A felicidade de filmar um ‘Amarcord brasileiro’
Volta de Arnaldo Jabor ao cinema resulta em filme impregnado de referências autobiográficas sobre os tropeços que moldam o amadurecimento do homem
Apaixonado pela Lapa, pelo Rio, Noel, personagem de Marco Nanini, é a figura que todo jovem gostaria de ter por perto nos apertos da adolescência
À medida que descobre imperfeições no mundo à sua volta e a infelicidade dentro de sua própria casa, o menino Paulinho passa a buscar, amparado nos conselhos e na visão de mundo do avô, um caminho diferente do de seus pais e de boa parte dos garotos de sua idade. O amadurecimento do personagem, moldado por desilusões, tropeços e alegrias inocentes, se dá no Rio de Janeiro de meados do século 20. A voz que pontua cada aprendizado de Paulinho é de ninguém menos que Marco Nanini, o avô. E as pílulas de sabedoria – “não existe felicidade, no máximo, uma alegria” – são indissociáveis da escrita e do jeito de fazer cinema de Arnaldo Jabor, que retoma a carreira de diretor de longas de ficção depois de um recesso voluntário de 24 anos.

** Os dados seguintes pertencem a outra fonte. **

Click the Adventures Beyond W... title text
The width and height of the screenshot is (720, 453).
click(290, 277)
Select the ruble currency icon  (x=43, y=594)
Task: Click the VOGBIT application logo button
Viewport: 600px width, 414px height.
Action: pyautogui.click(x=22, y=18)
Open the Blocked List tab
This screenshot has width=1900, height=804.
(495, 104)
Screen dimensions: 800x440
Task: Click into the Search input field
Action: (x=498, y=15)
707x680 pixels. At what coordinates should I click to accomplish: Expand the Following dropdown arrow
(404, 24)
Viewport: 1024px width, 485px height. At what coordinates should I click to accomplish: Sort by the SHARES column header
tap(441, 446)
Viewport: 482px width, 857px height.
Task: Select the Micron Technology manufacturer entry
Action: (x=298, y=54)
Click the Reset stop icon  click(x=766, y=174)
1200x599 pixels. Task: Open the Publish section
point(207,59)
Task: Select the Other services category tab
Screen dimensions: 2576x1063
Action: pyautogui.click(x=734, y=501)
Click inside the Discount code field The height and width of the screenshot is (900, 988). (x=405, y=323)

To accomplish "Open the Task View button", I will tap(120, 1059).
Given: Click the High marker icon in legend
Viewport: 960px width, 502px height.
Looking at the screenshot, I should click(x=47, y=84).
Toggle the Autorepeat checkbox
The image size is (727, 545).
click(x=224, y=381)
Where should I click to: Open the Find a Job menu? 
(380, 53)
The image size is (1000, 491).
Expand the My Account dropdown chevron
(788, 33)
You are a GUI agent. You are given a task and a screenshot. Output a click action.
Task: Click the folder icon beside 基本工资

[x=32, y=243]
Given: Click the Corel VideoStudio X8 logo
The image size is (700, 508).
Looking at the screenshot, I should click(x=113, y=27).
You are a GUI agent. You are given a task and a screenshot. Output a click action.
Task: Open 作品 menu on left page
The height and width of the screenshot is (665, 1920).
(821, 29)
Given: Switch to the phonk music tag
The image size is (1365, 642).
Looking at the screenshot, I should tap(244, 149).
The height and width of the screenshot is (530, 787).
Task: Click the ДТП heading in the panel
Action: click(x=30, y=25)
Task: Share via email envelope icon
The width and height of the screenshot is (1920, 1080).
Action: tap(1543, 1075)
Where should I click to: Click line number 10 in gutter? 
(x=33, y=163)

Para contar a transformação do menino, dos 8 anos até tornar-se um jovem que administra suas paixões, foi escalado um elenco à altura da importância do retorno de Jabor às telas. Dan Stulbach e Mariana Lima são os pais do personagem. Paulinho é interpretado por três atores – dois mirins e Jayme Matarazzo, filho do diretor Jayme Monjardim. Integram o time ainda Elke Maravilha, Maria Flor, Ary Fontoura e Tammy Di Calafiori.
Nanini faz valer cada minuto do filme. Apaixonado pela Lapa, pelo Rio, o avô Noel é a figura que todo jovem gostaria de ter por perto nos apertos da adolescência. Paulinho aprende com o avô que perder-se de amor é necessário, vai ‘às putas’, assimila a cumplicidade machista das ‘escapulidas’ de um homem casado e consegue estabelecer, na boemia, um território confortável.
A nostalgia de um Rio mais esperançoso, ingênuo, mas não menos libertino, pulsa na tela. E esta pegada impregnada de referências autobiográficas do cineasta é, isoladamente, uma boa razão para dedicar duas horas à ‘Suprema Felicidade’ – que o próprio Jabor chegou a resumir como um ‘Amarcord brasileiro’, numa referência à obra de Fererico Fellini. A história vai e vem no tempo, mas não a ponto de fazer o espectador perder a referência.
Dan Stulbach encarna as inseguranças do pai de família às vésperas da libertação da rotina de dona-de-casa rumo ao mercado de trabalho, e termina imprimir no convívio familiar alguns dos conflitos que ajudam a mover a história. Mariana Lima é a ‘musa jaboriana’ em maior evidência. A atriz canta, dança e interpreta com perfeição as várias fases da mulher ‘do lar’, do viço da juventude ao semblante opaco, desgastado, curvando-se à rotina doméstica.
A segunda é a personagem de Tammy, que, na tela grande, demonstra uma capacidade de conduzir uma interpretação cheia de tensão e sensualidade bem mais notável que seu papel atual na TV, em ‘Passione’. Uma ‘mágica do cinema’, ou, talvez, a descoberta de uma provável candidata a futuros trabalhos de Jabor.